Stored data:
┄┄┄┄┄┄
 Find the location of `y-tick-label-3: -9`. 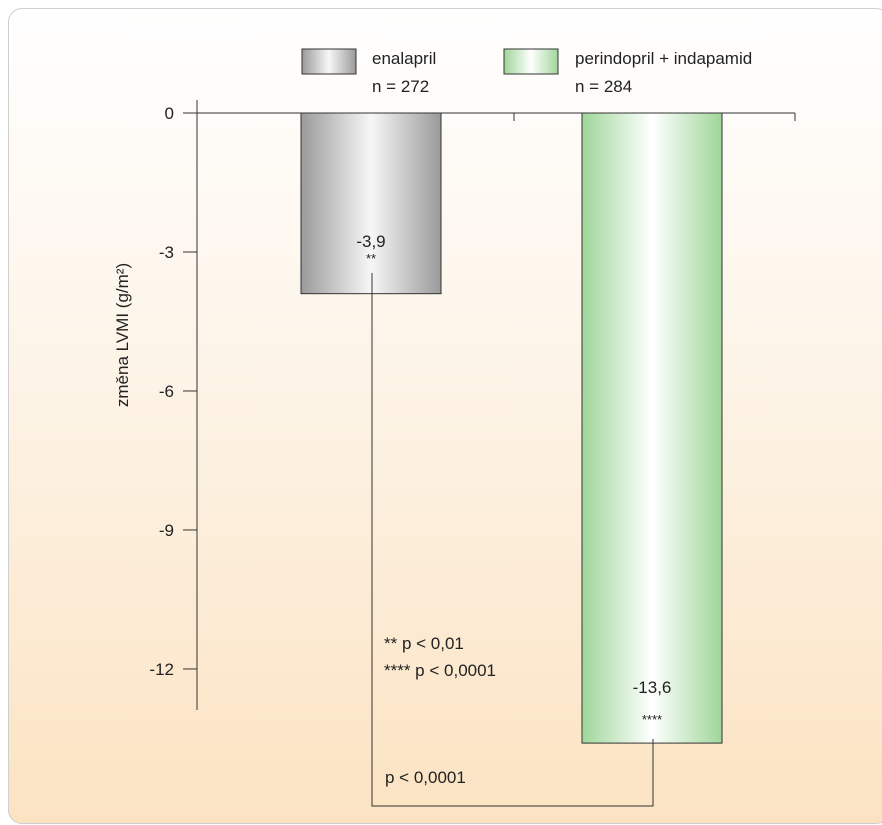

y-tick-label-3: -9 is located at coordinates (166, 530).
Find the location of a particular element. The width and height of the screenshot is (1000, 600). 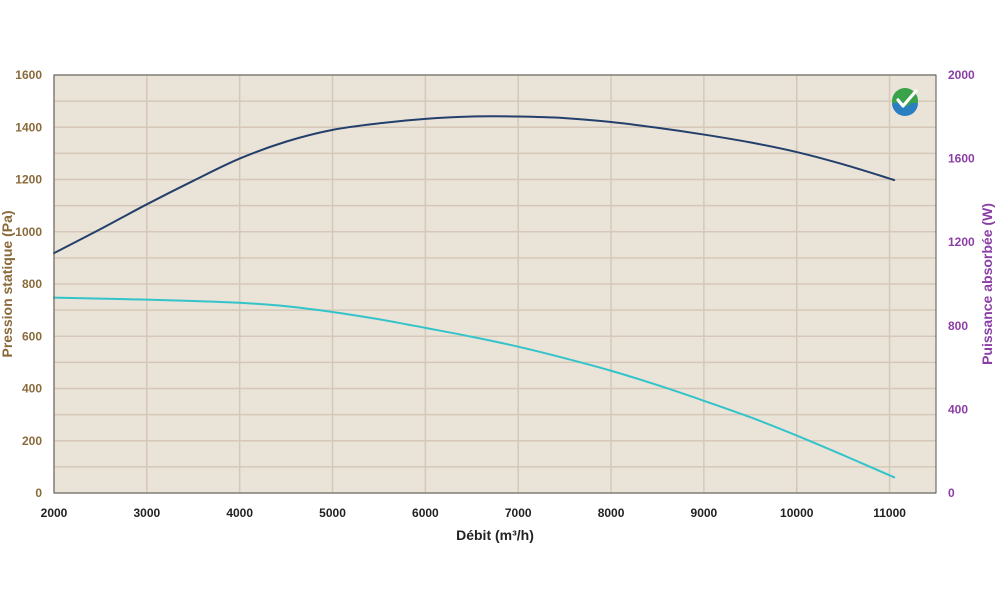

x-tick-label: 4000 is located at coordinates (240, 513).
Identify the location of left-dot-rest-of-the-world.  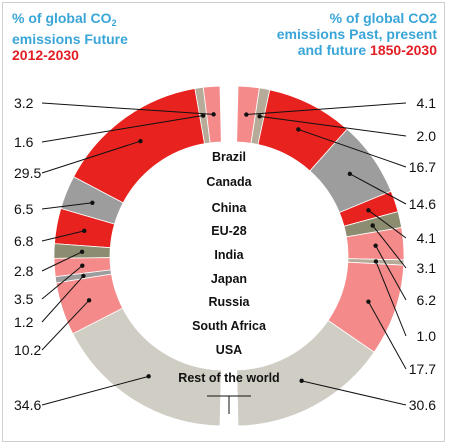
(148, 376).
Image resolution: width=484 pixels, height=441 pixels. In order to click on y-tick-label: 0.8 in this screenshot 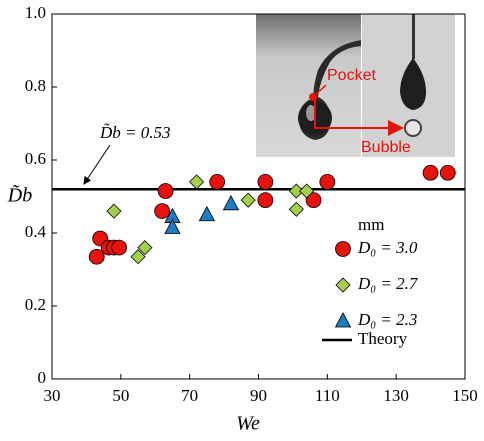, I will do `click(36, 86)`.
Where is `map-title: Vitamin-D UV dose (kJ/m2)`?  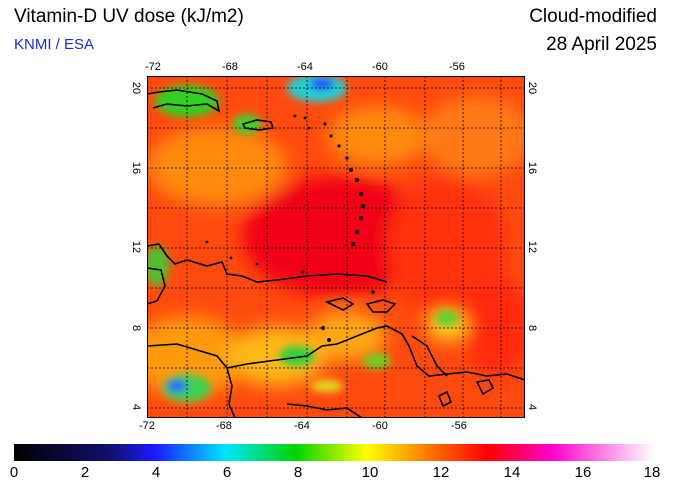
map-title: Vitamin-D UV dose (kJ/m2) is located at coordinates (129, 16).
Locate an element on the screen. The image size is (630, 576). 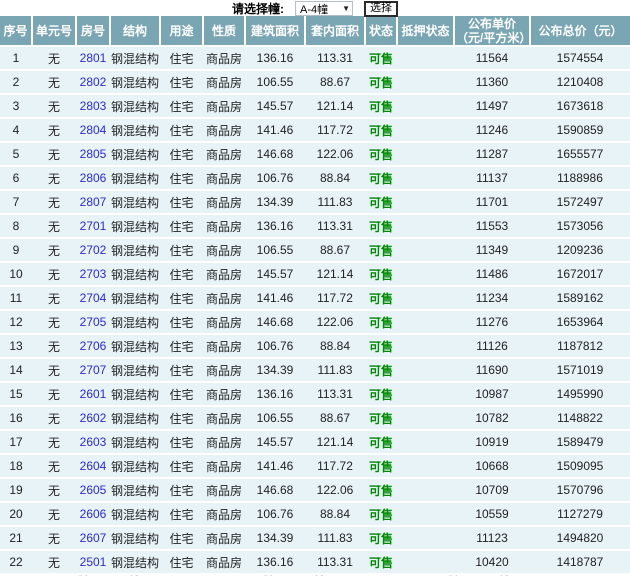
cell-total-price: 1589162 is located at coordinates (580, 298).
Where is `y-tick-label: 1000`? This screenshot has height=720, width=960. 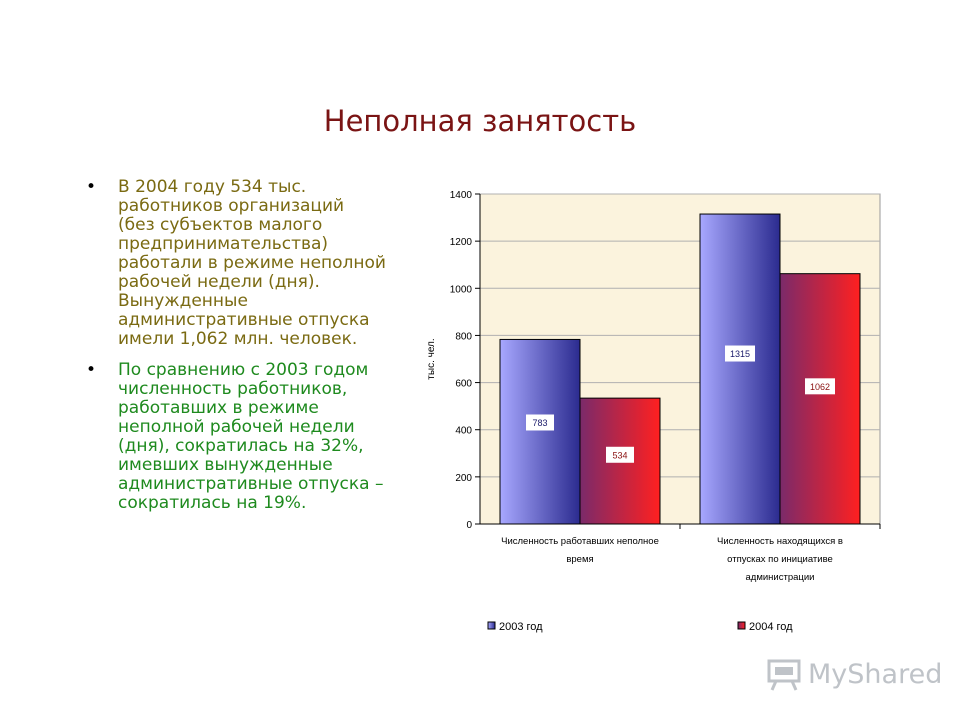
┄┄┄┄┄┄
**Work required**. Can you render the listing, from the line with "Locate an element" up to and including its last line, as a JSON list of strings, one per line, with blank lines skipped and the pictures left out?

**Solution to this problem**.
[
  "Locate an element on the screen. The image size is (630, 576). ",
  "cell-total-price: 1589162 is located at coordinates (580, 298).",
  "Where is `y-tick-label: 1000`? This screenshot has height=720, width=960. "
]